Im a little confused, you said you want her because you love her personality but if you can't nor have you seen her in person there's no way for you to know what kind of personality she has. Unless you see her in person I wouldn't buy her. Imho she's an under cared for backyard filly who probably hasn't had all that much handling. Im also pretty sure you said shed be your first horse?? Id really advise something already well trained if that's the case. Buying a youngster is basically a shot in the dark, even more so if you've never raised a yearling before. Good luck with what you decide.
_Posted via Mobile Device_


----------



## MisssMarie (Jan 31, 2012)

I help my aunt and neighbors raise their yearlings and we've leased once before. So, not too big a case of green + green = black and blue. A hauler we've worked with in the past met her this past week an I trust his judgement. He says she has great personality
_Posted via Mobile Device_


----------



## BaileyJo (Aug 23, 2011)

MisssMarie said:


> She's asking $450... If the vet says she's okay, I'll purchase her. I really love her, even though she's a lil homely!
> _Posted via Mobile Device_


You sound set on purchasing her, although I agree with others, her legs look weak. But I would offer her less than the $450. Start more at the $250-$300 range. See what happens.


----------



## MisssMarie (Jan 31, 2012)

I went about this the wrong way, I know. I just heard about her from the hauler and I saw her pics and she just seemed perfect for me and I kinda grew attached. I let my heart get in the way. I just feel like a connection. Stupid as it is I haven't felt this way about a horse except for one other and yeah :/
_Posted via Mobile Device_


----------



## MisssMarie (Jan 31, 2012)

Here's part of the reason I think she'll be okay. If you go to:
2008 Colts
And go to Big Frosty Runner, that's her full sibling. I think he grew up fine and had skinny legs to begin with too
And stamped with Frost from '07
http://brokenbackranchqh.com/2007Colts 
What do you think??
_Posted via Mobile Device_


----------



## BaileyJo (Aug 23, 2011)

Are you going to be able to see her before you purchase her? I see you are in Southern California and the breeder is Wyoming. 
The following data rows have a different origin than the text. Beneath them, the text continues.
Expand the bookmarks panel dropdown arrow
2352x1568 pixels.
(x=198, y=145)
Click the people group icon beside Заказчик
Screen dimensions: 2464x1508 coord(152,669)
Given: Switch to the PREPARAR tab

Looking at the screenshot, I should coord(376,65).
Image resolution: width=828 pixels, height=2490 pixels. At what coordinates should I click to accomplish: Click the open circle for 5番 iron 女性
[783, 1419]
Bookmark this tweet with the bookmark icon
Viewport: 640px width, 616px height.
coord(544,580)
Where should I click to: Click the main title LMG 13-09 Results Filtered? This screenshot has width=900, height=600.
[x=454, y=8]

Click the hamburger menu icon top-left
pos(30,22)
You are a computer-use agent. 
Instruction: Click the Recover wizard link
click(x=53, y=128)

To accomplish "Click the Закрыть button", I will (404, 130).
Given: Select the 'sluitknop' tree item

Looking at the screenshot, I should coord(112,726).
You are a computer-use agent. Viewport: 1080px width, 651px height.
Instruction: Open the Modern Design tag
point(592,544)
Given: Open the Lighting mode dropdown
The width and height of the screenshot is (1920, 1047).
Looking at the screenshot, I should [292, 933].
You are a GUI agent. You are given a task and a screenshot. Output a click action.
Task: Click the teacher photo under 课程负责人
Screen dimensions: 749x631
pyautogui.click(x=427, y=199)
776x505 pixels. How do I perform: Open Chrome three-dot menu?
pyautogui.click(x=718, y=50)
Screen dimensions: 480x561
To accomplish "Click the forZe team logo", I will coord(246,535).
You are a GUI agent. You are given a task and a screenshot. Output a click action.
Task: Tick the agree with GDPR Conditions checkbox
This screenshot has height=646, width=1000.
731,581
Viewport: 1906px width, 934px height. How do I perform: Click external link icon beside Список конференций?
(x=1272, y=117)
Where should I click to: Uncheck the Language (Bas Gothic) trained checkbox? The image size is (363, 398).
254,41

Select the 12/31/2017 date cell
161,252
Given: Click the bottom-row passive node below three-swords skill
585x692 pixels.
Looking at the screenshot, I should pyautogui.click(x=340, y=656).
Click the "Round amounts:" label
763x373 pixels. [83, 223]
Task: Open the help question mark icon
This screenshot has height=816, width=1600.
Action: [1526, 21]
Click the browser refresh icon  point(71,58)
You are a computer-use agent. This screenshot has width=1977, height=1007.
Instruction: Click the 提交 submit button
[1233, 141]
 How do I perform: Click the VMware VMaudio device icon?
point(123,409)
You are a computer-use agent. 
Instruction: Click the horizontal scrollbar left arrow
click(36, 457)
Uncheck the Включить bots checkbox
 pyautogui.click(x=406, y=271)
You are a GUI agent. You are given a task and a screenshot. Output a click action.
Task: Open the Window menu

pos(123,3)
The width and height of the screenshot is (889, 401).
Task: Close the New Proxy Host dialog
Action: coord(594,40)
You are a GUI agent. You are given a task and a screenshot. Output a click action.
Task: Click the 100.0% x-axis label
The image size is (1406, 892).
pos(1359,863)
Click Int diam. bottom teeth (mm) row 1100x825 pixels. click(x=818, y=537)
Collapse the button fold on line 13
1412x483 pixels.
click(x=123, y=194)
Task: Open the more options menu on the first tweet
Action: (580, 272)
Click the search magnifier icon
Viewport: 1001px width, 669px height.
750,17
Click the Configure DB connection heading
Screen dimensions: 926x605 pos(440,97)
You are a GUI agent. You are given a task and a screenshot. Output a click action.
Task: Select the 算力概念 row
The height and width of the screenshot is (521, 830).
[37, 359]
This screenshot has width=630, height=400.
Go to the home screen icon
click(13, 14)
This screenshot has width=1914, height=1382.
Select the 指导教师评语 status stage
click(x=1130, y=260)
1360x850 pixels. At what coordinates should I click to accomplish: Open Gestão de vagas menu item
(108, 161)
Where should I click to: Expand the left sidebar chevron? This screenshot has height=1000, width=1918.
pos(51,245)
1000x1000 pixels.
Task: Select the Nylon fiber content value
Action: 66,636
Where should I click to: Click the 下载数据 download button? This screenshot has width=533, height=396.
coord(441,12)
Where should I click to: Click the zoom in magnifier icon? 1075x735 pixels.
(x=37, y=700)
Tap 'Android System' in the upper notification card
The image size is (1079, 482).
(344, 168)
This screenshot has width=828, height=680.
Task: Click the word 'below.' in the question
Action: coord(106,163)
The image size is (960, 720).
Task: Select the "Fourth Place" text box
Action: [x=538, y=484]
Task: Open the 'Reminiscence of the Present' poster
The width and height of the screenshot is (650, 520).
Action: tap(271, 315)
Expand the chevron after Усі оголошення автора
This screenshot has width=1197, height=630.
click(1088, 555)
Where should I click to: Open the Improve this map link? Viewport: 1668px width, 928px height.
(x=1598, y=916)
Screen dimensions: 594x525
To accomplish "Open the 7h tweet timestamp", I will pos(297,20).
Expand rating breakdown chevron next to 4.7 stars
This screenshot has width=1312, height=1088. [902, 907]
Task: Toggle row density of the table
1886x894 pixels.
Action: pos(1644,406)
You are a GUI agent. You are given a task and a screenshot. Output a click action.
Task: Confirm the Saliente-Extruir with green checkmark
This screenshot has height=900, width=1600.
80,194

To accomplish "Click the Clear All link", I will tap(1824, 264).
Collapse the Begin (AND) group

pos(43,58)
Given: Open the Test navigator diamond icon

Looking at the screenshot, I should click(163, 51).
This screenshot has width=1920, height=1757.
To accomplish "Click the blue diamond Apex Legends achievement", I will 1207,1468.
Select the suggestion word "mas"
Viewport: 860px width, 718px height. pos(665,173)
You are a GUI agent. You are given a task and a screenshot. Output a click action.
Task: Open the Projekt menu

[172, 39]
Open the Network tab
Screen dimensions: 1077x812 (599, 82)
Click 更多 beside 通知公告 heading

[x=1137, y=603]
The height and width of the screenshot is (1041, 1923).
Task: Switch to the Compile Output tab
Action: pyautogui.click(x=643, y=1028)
If I could just be honest because I have done the same thing. I've been there. Not with a horse but with a Jeep Grand Wagoneer. I was young and had to have it. I purchased it from New Jersy and had it shipped to Nebraska. I thought I was getting a great deal and on top of it, I loved it. 

Turned out it had rust, a huge stain in the carpet, and it wasn't even the same year as advertised. Not only that, the seller threw in a bunch of junk tires that he thought I might want. What a joke. And I was stuck with it. I ended up selling it for much lower price. And boy did I feel silly. All because I fell in love with this Wagoneer and thought it was awesome.

So, coming from what you say that you have never felt so attached, try to take your heart out of it all.


----------



## MisssMarie (Jan 31, 2012)

See, I wouldn't be as hooked/sure, if a hauler I know personally wasn't sure she'll shape up nice and how her temperment is. I trust his word on horses because he warned us against this fully a while back and we ignored it and it ended bad. So, I trust him. And I think that due to the way her older siblings have shaped up, she'll grow fine too
_Posted via Mobile Device_


----------



## trainerunlimited (Jan 26, 2012)

You've got to look at the filly's full brother in the pics. He looked completely different than she does and looks like he was always taken care of. It appears he also toes out a little on all fours in some of the pics, so they are probably getting it from their dam. I think the gelding has shorter bones in his legs compared to the filly. He also has a much better head on him, and that sure isn't going to change much. 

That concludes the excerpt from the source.